As usual, Visconti provides delectable direction. Armando Nannuzzi's black-and-white photography makes of the restricted environment. He casts the crumbling chateau and courtyard in oppressive shadow, literally spotlighting relics of the past: statuary, paintings, mementos. Hence a perfect visual counterpart to his characters succumbing to their sordid past. The soundtrack mixes raucous swing music with Cesar Franck's classical pieces. Even minor Visconti's always a sensory treat, and Sandra does not disappoint.
Sandra works okay as baroque character study: Sandra wracked by resentment and guilt, Gianni a wastrel more pathetic than monstrous. Yet the drama finally veers operatic to outlandish. It's probably impossible to treat incest, implied or explicit, delicately. And Visconti doesn't treat anything delicately. As The Damned falters when Martin rapes his own mother, so Sandra crumbles when Gianni makes his affection explicit. The finale, juxtaposing the memorial dedication with Gianni's fate, is just a tasteless parting shot.

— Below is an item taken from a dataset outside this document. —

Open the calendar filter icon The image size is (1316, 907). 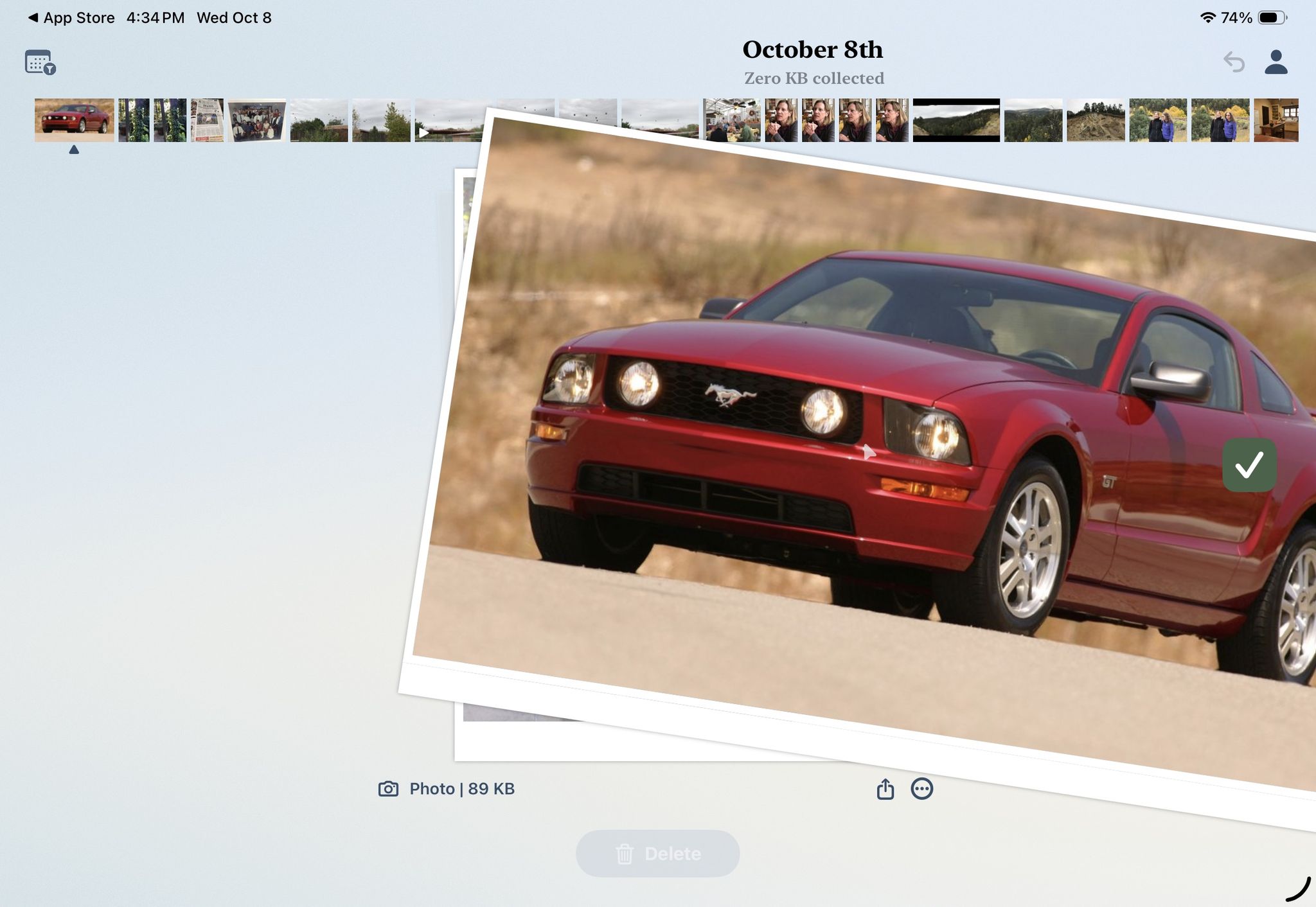(40, 62)
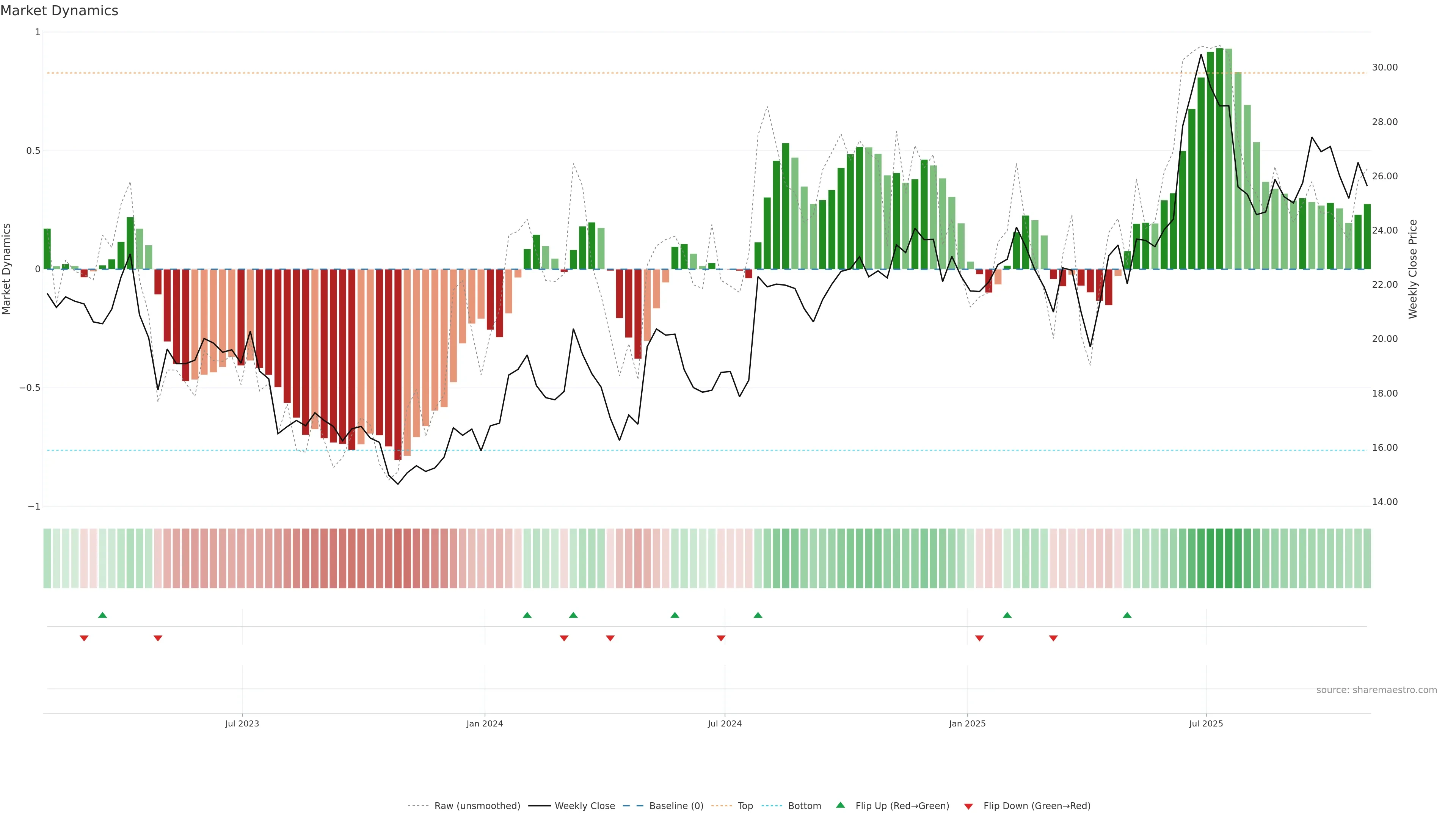Hide the Top threshold line via the legend
This screenshot has width=1456, height=819.
[745, 806]
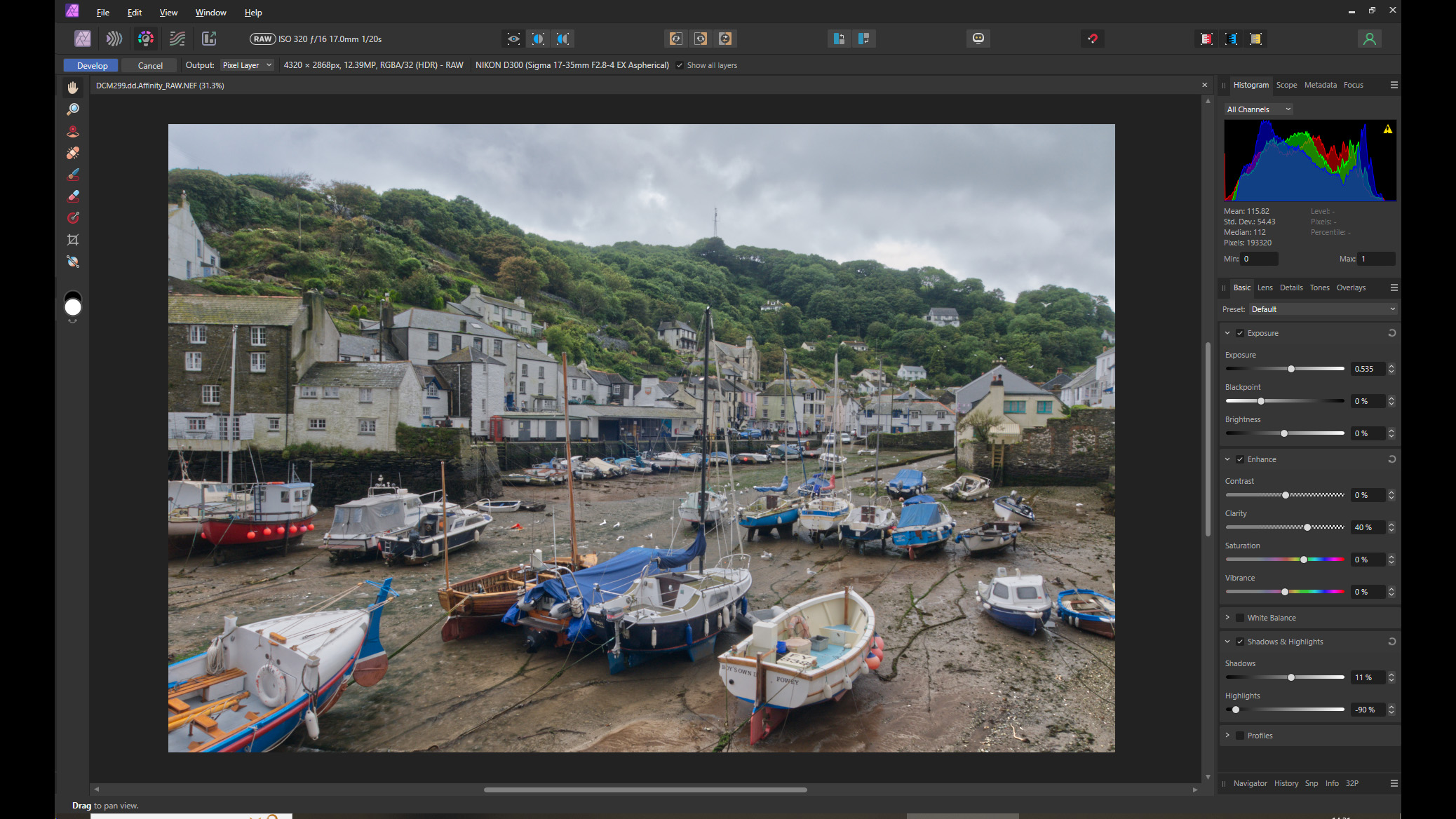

Claudia Cardinale handles a difficult character well. She provides Sandra's overwrought resentment with a thread of humanity running underneath, keeping her this side of credible. Nor has Cardinale smoldering pout been put to such great advantage. Jean Sorel (The Day of the Jackal) also faces an uphill battle: his character rapidly degenerates from creepy cad to sniveling wretch. Michael Craig's stuck in the straight man part, while the supporting cast mainly overacts.
Sandra mixes Luchino Visconti's best and worst tendencies in an unusually demure setting. It results in a feverish drama that's well-crafted but painfully overwrought.